[Data to use start]

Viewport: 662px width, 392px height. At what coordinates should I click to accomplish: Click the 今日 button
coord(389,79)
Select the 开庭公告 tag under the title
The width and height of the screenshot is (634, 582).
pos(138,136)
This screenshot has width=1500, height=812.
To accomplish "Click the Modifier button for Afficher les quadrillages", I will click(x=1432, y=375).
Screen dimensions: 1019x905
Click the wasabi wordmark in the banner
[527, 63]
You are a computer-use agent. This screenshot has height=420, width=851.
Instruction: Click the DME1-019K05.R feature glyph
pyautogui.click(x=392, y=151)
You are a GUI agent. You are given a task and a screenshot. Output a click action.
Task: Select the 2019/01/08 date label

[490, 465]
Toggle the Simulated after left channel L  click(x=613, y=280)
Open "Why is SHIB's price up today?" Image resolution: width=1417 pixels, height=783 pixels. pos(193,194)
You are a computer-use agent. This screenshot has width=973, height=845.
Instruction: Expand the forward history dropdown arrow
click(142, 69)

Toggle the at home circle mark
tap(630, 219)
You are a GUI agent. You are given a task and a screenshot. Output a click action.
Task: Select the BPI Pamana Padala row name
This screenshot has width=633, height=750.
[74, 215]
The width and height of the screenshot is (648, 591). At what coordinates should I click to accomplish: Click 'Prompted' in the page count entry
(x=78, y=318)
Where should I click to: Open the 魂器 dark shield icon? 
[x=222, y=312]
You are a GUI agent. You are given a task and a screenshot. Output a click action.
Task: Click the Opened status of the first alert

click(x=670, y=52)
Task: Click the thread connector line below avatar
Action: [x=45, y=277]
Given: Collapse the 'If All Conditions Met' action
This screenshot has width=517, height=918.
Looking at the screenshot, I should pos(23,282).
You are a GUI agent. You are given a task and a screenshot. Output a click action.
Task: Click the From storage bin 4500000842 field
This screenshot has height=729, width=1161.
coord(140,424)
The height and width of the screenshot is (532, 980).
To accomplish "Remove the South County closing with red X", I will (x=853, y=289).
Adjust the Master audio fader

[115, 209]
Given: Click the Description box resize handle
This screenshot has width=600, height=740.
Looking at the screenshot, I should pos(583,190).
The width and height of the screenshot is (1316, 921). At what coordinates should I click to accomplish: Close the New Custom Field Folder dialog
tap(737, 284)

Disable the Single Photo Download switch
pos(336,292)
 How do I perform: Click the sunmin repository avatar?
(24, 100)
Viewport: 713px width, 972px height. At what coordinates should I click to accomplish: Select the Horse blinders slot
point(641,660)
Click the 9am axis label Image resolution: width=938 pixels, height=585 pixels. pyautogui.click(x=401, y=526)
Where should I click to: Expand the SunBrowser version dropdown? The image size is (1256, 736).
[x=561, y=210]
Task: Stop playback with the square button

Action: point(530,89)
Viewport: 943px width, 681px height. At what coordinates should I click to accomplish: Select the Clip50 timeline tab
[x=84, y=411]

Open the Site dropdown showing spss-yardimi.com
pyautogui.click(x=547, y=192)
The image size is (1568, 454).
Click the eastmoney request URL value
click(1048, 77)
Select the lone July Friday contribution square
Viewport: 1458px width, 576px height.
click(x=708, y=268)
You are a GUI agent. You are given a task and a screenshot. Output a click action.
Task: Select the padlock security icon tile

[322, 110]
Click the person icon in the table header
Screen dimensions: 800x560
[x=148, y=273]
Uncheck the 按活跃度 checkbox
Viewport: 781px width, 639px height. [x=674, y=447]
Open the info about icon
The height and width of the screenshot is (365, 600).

[Data to use end]

• **Instruction**
Quote the records word for word from their first line up to and including the line that contains "Toggle the Simulated".

• **Problem solution**
Viewport: 662px width, 392px height. At what coordinates should I click to accomplish: Click the 今日 button
coord(389,79)
Select the 开庭公告 tag under the title
The width and height of the screenshot is (634, 582).
pos(138,136)
This screenshot has width=1500, height=812.
To accomplish "Click the Modifier button for Afficher les quadrillages", I will click(x=1432, y=375).
Screen dimensions: 1019x905
Click the wasabi wordmark in the banner
[527, 63]
You are a computer-use agent. This screenshot has height=420, width=851.
Instruction: Click the DME1-019K05.R feature glyph
pyautogui.click(x=392, y=151)
You are a GUI agent. You are given a task and a screenshot. Output a click action.
Task: Select the 2019/01/08 date label

[490, 465]
Toggle the Simulated after left channel L  click(x=613, y=280)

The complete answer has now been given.